Excerpt provided:

In this research, the mean IQ for the cases was 63.20 ± 8.79 SD compared with 93.42 ± 10.55 SD for the controls with a significant difference with the p-value < 0.001, yet there was no significant correlation with the BDNF level among the patients group. This did not match the findings of Bryn et al. [27] and Meng et al. [21] as there was a statistically significant negative relation between the BDNF levels in serum and in IQ (P < 0.0001). This discrepancy in the results can be explained as all ASD patients enrolled in these studies had good cognitive functions, i.e., an IQ level of more than 70 at least.

The structural elements of cell membranes, particularly in the central nervous system, include omega-3 long-chain polyunsaturated fatty acids, especially docosahexaenoic acid. These acids promote the development and differentiation of nervous system, synapses, visual acuity, and even the control of gene expression. Moreover, they also control systems that combat inflammation and oxidative stress [28].

The current research examined the relationship between omega-3 supplementation and the synaptic dysfunction marker (BDNF) level in autistic patients because synaptic dysfunction, impaired fatty acid metabolism, and decreased omega-3 fatty acids have been related to the underlying etiology of neurodevelopmental disorders [29]. While studies like Avraham et al. [30] and Doaei et al. [31] and Weiser et al. [32] reported that oral supplementation with docosahexaenoic acid improved autism spectrum behaviours in kids with ASD, they did not however assess its impacts on the neural biochemical markers. Other studies, like Mankad et al. [33] and Voigt et al. [34], discovered a negative role of this supplementation.

Consequently, in the current study, by comparing the serum BDNF levels in children with ASD who received omega-3 to the ones in others without omega-3 supplementation, those who received the supplement orally on a regular basis for 3 months had significantly lower BDNF levels. This suggests that omega-3 may indeed play a protective role against synaptic dysfunction.

This positive effect of omega-3 fatty acids supplementation on serum BDNF levels may also suggest that people with ASD have a weak endogenous intrinsic antioxidant system which may be the cause behind the patients’ synaptic dysfunction, opening the door to using biochemical markers to ascertain the kinds of antioxidants given to ASD patients in order to assess any potential therapeutic effects. Further research is still required though.

Implication and limitations

There are ongoing disputes over autism’s fundamental mechanisms despite extensive research into the disease. The results of this study add to the body of data about the precursor-product molecule unbalance, and the contribution of BDNF in the etiology of autism can help with targeted interventions to restore the balance of metabolites and reduce symptoms of social impairment.

The study does, however, have significant drawbacks. First, the number of participants was relatively too small to declare that this serum parameter may be a predictor of the severity and progression of ASD. As the marker was only obtained peripherally, its validity for issues with the brain is questionable. Moreover, possibility that antipsychotics could affect the BDNF levels has to be more investigated in further studies. The current study has another limitation which is the lack of measurement of omega-3 levels, so further researches and trials studies are required to pinpoint the precise effects of exogenous antioxidant on the clinical features and neurobiochemical markers of autism. However, this study can be considered as a nucleus for further researches to study pathogenesis of increased BDNF in autism.

Conclusion

This study findings enhance the role of BDNF in autism and its use as a diagnostic as well as a characterization marker of severity in autism spectrum disorders. Its affection by omega-3 fatty acid supplementation may make researchers wonder whether oxidative stress plays a part in synaptic dysfunction and subsequently in the onset and progression of disease.

Recorded data:
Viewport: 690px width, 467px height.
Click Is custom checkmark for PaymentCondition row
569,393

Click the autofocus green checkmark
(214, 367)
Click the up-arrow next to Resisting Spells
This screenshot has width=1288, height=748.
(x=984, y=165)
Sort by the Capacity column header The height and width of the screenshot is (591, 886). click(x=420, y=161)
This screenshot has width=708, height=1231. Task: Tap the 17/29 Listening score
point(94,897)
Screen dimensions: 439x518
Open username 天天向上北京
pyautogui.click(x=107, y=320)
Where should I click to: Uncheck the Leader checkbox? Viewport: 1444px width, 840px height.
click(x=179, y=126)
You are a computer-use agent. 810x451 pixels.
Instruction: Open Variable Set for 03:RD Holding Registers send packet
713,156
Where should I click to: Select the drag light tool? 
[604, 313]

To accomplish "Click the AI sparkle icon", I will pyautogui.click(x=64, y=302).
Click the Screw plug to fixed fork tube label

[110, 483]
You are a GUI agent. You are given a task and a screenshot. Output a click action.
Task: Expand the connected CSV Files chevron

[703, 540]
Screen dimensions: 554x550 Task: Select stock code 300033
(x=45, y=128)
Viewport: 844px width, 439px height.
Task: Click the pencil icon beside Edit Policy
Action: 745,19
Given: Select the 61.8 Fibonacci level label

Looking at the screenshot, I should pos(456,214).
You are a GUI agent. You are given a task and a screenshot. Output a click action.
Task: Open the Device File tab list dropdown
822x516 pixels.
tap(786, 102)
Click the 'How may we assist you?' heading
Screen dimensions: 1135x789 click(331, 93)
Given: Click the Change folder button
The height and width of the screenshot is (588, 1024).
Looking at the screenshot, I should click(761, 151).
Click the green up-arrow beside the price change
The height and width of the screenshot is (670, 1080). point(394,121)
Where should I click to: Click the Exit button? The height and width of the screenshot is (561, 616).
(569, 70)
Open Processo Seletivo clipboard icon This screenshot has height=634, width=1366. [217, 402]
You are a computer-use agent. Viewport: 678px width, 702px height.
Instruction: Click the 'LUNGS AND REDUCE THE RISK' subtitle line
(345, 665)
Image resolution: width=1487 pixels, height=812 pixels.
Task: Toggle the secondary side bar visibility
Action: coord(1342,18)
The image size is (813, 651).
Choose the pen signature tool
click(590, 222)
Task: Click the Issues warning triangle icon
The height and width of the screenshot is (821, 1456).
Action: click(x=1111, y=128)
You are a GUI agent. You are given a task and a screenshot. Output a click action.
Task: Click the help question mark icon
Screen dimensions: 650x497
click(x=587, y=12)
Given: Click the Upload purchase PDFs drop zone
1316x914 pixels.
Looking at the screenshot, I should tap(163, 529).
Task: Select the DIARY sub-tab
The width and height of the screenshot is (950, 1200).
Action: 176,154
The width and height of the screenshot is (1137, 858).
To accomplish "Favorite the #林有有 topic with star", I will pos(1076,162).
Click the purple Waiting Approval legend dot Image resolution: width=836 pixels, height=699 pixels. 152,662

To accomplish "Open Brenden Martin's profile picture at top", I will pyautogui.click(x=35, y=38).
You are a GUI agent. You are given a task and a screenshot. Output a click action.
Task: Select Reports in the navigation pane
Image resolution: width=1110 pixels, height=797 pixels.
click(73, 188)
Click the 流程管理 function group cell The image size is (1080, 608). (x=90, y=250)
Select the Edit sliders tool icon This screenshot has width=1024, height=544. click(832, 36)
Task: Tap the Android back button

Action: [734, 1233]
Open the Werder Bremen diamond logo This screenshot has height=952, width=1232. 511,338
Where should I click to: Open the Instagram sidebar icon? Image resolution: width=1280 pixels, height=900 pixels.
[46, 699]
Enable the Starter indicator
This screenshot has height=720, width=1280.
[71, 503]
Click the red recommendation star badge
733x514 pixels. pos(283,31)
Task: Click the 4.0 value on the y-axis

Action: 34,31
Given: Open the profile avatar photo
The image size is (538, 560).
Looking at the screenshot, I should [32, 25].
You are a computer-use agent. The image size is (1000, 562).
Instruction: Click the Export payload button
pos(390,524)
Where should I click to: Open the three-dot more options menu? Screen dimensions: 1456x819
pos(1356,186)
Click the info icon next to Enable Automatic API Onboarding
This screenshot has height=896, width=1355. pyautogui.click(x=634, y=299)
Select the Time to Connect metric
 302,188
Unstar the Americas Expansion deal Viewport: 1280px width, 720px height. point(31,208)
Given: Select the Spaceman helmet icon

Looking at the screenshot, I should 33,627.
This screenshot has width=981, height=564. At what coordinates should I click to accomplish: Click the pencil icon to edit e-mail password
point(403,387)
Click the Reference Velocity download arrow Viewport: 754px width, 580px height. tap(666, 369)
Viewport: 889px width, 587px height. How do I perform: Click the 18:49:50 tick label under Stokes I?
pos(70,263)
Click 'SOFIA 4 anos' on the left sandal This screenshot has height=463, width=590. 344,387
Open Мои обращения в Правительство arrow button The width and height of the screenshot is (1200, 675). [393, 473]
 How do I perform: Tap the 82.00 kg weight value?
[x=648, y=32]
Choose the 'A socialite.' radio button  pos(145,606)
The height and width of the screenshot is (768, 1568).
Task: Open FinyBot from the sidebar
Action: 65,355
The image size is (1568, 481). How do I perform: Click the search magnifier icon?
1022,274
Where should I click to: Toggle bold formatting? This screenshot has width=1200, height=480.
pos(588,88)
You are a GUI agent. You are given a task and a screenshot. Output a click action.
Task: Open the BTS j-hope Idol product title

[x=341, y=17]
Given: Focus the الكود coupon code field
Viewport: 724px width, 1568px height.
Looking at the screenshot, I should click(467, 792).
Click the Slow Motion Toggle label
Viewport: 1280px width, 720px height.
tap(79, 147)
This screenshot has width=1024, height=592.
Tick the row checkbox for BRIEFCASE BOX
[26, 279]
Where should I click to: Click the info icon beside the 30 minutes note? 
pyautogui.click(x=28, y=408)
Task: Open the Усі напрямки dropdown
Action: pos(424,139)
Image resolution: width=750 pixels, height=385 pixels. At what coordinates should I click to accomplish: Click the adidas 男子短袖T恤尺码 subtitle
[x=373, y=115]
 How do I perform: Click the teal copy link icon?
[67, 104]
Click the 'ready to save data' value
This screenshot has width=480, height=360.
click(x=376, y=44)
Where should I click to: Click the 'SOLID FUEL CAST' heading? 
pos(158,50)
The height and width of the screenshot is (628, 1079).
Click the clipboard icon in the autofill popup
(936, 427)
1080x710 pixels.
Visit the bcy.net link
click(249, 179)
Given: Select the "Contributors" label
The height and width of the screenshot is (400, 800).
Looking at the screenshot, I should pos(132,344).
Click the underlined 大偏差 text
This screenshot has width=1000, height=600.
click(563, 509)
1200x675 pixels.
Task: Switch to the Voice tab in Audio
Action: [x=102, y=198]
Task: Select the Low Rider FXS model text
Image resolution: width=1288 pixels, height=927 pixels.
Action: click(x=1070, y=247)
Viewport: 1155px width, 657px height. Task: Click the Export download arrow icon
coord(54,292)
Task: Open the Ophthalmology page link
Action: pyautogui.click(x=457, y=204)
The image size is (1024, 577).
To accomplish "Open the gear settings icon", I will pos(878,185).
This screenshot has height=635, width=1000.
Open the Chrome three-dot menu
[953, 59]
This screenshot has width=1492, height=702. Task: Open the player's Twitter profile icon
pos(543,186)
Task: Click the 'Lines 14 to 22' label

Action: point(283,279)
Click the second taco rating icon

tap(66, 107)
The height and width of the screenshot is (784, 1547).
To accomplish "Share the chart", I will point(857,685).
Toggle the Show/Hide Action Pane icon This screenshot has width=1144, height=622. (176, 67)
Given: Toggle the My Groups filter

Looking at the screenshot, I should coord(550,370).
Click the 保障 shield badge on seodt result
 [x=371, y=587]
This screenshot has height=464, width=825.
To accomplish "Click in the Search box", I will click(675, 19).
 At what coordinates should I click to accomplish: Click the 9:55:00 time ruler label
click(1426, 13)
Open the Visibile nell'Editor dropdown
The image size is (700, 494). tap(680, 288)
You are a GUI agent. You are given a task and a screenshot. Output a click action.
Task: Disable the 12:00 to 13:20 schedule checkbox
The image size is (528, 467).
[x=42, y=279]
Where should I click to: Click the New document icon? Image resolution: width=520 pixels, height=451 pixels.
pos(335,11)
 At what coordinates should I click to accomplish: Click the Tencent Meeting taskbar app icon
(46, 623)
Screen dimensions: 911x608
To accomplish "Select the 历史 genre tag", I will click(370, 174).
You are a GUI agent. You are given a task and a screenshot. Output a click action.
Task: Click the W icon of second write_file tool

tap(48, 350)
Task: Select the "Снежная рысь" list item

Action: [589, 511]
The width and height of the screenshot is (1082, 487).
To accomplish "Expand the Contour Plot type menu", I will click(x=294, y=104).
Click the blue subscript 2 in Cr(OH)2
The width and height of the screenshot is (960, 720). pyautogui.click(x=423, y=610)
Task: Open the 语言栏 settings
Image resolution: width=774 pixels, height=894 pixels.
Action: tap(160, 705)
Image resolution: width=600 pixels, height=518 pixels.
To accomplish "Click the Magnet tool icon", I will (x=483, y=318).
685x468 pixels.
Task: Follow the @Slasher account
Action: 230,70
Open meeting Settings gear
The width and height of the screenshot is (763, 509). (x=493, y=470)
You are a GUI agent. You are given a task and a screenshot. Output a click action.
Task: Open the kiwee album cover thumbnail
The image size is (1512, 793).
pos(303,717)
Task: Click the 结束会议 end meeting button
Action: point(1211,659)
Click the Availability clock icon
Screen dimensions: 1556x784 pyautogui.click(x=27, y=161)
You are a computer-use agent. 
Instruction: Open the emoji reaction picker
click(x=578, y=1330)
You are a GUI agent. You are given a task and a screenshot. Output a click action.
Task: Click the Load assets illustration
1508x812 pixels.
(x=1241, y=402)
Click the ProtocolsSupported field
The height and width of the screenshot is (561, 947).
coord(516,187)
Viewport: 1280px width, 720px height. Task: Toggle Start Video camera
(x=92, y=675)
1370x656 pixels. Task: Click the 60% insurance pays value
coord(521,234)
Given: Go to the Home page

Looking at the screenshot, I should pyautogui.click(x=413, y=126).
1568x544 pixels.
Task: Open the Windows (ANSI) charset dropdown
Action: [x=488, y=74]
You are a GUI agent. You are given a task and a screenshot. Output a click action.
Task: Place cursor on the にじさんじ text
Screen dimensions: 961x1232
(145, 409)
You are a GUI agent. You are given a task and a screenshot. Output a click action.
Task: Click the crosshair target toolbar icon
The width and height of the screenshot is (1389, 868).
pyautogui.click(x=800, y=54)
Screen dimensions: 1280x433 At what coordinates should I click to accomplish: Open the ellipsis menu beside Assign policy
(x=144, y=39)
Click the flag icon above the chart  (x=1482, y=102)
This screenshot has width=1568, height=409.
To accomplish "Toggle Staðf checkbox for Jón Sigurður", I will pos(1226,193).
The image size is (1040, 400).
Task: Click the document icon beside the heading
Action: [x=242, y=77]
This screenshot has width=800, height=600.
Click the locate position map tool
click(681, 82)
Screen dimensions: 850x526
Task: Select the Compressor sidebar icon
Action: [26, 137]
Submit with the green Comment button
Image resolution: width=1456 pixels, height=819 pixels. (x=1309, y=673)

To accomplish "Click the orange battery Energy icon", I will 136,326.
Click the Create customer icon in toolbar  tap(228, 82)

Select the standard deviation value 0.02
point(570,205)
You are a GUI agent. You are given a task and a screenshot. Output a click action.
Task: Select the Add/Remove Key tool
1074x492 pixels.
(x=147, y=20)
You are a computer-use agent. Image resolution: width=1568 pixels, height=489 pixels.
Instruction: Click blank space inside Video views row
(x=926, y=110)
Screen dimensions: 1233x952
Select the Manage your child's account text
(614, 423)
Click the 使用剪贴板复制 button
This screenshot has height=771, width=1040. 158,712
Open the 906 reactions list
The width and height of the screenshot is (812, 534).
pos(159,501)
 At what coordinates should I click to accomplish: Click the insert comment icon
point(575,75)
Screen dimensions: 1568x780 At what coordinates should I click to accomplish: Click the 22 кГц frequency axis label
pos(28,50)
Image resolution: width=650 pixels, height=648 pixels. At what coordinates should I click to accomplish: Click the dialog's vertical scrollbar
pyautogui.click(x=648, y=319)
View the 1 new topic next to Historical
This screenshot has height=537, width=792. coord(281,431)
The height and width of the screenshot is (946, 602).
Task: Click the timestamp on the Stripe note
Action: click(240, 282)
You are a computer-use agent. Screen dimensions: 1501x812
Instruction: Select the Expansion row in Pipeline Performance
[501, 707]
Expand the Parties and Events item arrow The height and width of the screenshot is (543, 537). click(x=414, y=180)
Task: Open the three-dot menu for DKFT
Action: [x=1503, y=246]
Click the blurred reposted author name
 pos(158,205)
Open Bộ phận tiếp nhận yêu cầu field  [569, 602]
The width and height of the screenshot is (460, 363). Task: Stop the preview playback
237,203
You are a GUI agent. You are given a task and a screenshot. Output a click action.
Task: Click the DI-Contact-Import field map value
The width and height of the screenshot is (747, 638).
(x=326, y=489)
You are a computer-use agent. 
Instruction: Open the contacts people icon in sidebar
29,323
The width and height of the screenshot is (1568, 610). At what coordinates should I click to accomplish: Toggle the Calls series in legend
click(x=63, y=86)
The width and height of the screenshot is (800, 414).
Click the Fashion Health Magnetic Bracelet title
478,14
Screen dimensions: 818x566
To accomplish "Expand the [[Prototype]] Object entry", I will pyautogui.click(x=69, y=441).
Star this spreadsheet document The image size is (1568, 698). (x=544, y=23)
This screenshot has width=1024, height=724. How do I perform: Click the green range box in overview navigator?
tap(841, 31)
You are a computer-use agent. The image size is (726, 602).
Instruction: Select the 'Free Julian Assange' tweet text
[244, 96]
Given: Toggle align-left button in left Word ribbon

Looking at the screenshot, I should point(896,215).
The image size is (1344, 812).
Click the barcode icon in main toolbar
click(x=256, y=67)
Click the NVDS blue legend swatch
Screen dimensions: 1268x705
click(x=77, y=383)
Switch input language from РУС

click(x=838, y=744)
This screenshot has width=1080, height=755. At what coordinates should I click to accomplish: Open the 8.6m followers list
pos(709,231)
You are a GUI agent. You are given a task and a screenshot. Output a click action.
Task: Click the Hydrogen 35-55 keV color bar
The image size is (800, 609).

Requirement A:
Rewrite the portion of the BDNF study excerpt that begins with "There are ongoing" and ends with "of social impairment.", putting "debates" in place of "disputes".
Requirement B:
According to the BDNF study excerpt, for how long did the children with ASD who received omega-3 take the supplement?
The listing comes from a different source than the text.

Output A:
There are ongoing debates over autism’s fundamental mechanisms despite extensive research into the disease. The results of this study add to the body of data about the precursor-product molecule unbalance, and the contribution of BDNF in the etiology of autism can help with targeted interventions to restore the balance of metabolites and reduce symptoms of social impairment.

Output B:
3 months